_Reading text:_

Effectiveness of Organ Preservation for Locally Advanced Rectal Cancer With Complete Clinical Response After Neoadjuvant Chemoradiotherapy: Bayesian Network Meta-analysis.
Background: Neoadjuvant chemoradiotherapy followed by radical surgery is the common treatment for patients with locally advanced rectal cancer. Presently, for patients with complete clinical response after neoadjuvant chemoradiotherapy, organ preservation ("watch-and-wait" and local excision strategies) has been increasingly favored. However, the optimal treatment for patients with complete clinical response remains unclear.
Objective: This study aimed to use Bayesian meta-analysis to determine the best treatment for patients with locally advanced rectal cancer with complete clinical response among radical surgery, local excision, and watch-and-wait strategies.
Methods: PubMed, Web of Science, Cochrane Library, and Embase (Ovid) databases were searched for literature published through December 31, 2023. Methods: Studies that compared 2 or more treatments for patients with complete clinical response were included. Methods: The analysis was completed via Bayesian meta-analysis using a random-effects model. Methods: Surgery-related complications, local recurrence, distant metastasis, and 5-year overall and disease-free survival rates.

_Problem statement:_ Please explain, in one to three sentences, what situation the rectal cancer abstract describes that leads to its study of the best treatment for patients with complete clinical response.

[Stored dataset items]
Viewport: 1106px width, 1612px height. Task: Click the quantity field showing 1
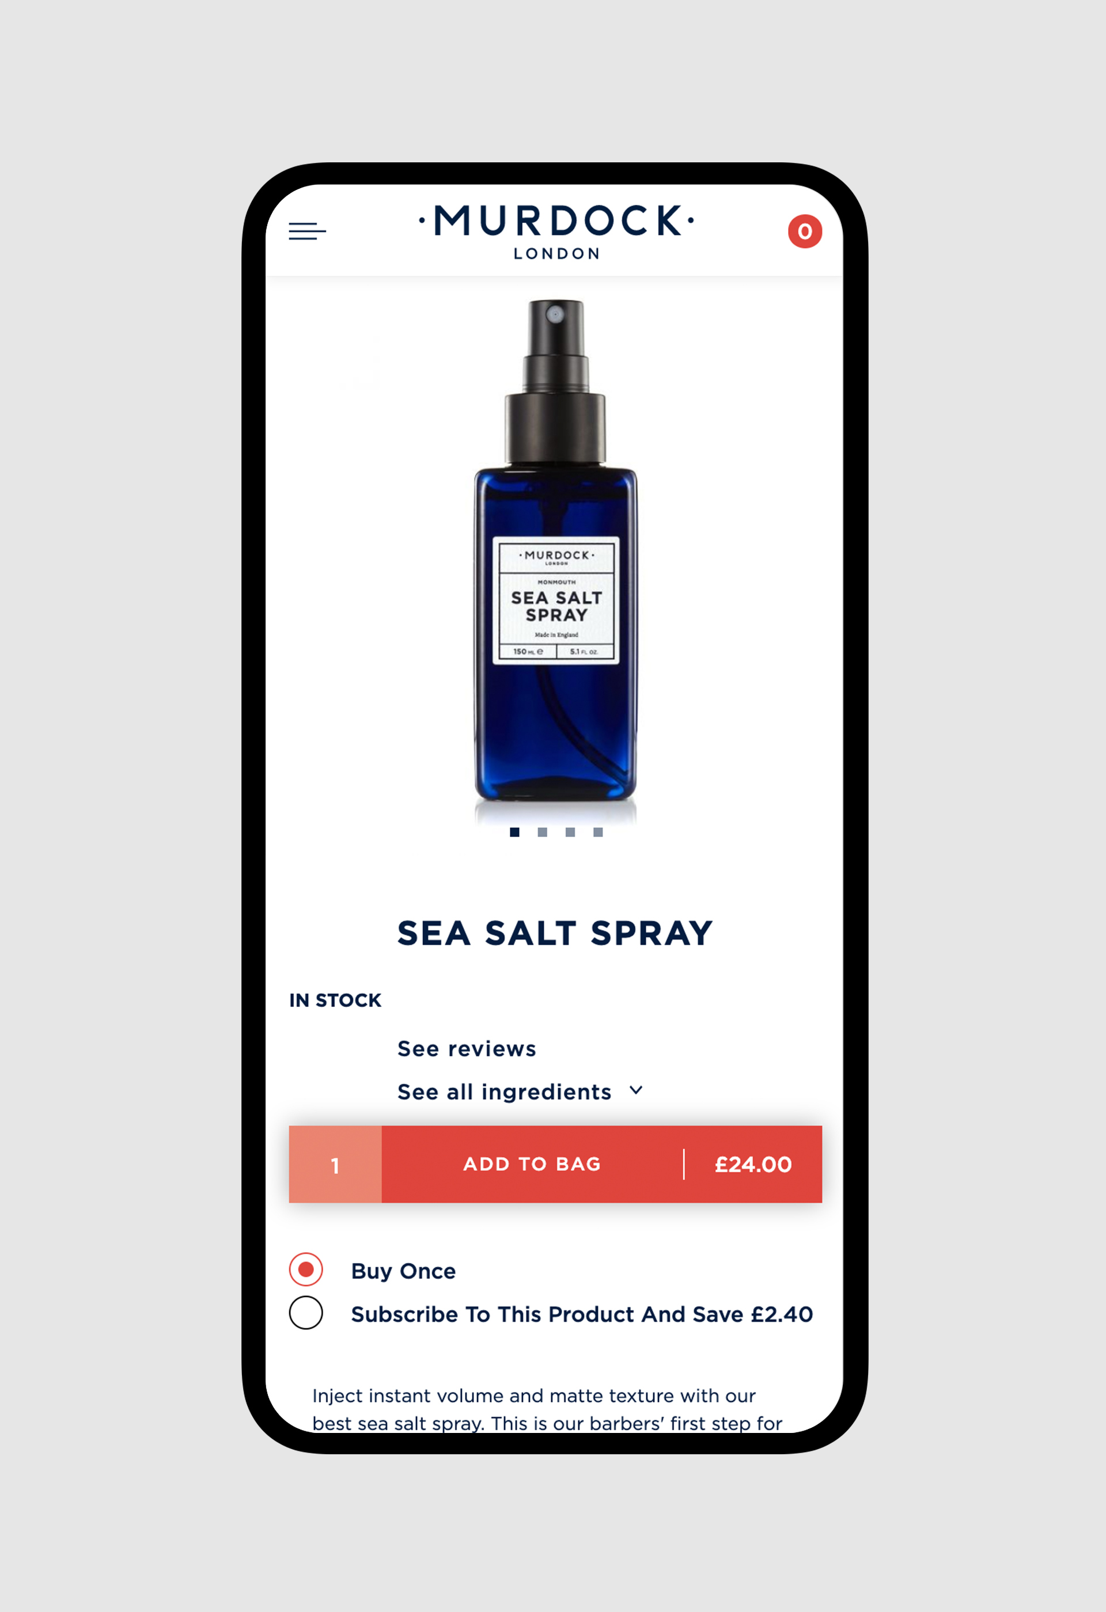pyautogui.click(x=335, y=1164)
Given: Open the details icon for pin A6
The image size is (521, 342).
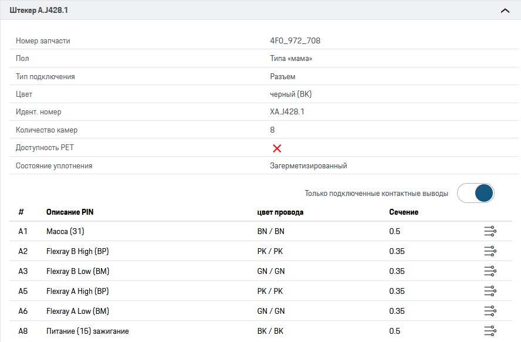Looking at the screenshot, I should click(490, 311).
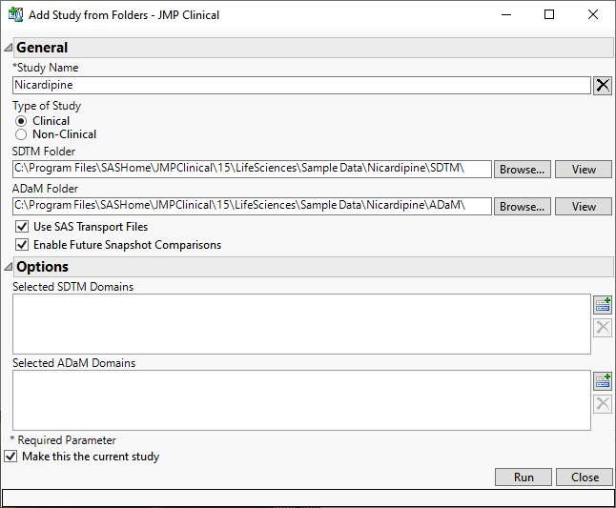This screenshot has height=508, width=616.
Task: Click the Selected SDTM Domains list box
Action: pyautogui.click(x=301, y=324)
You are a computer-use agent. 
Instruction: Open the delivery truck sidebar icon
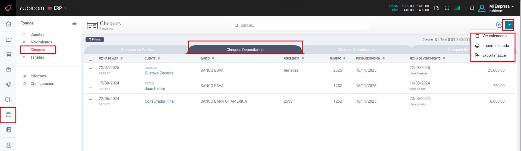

_Answer to the exercise:_ For patients with locally advanced rectal cancer who have a complete clinical response after neoadjuvant chemoradiotherapy, organ preservation through watch-and-wait and local excision has been increasingly favored. However, the optimal treatment for these patients remains unclear. The study therefore used Bayesian meta-analysis to determine the best treatment among radical surgery, local excision, and watch-and-wait.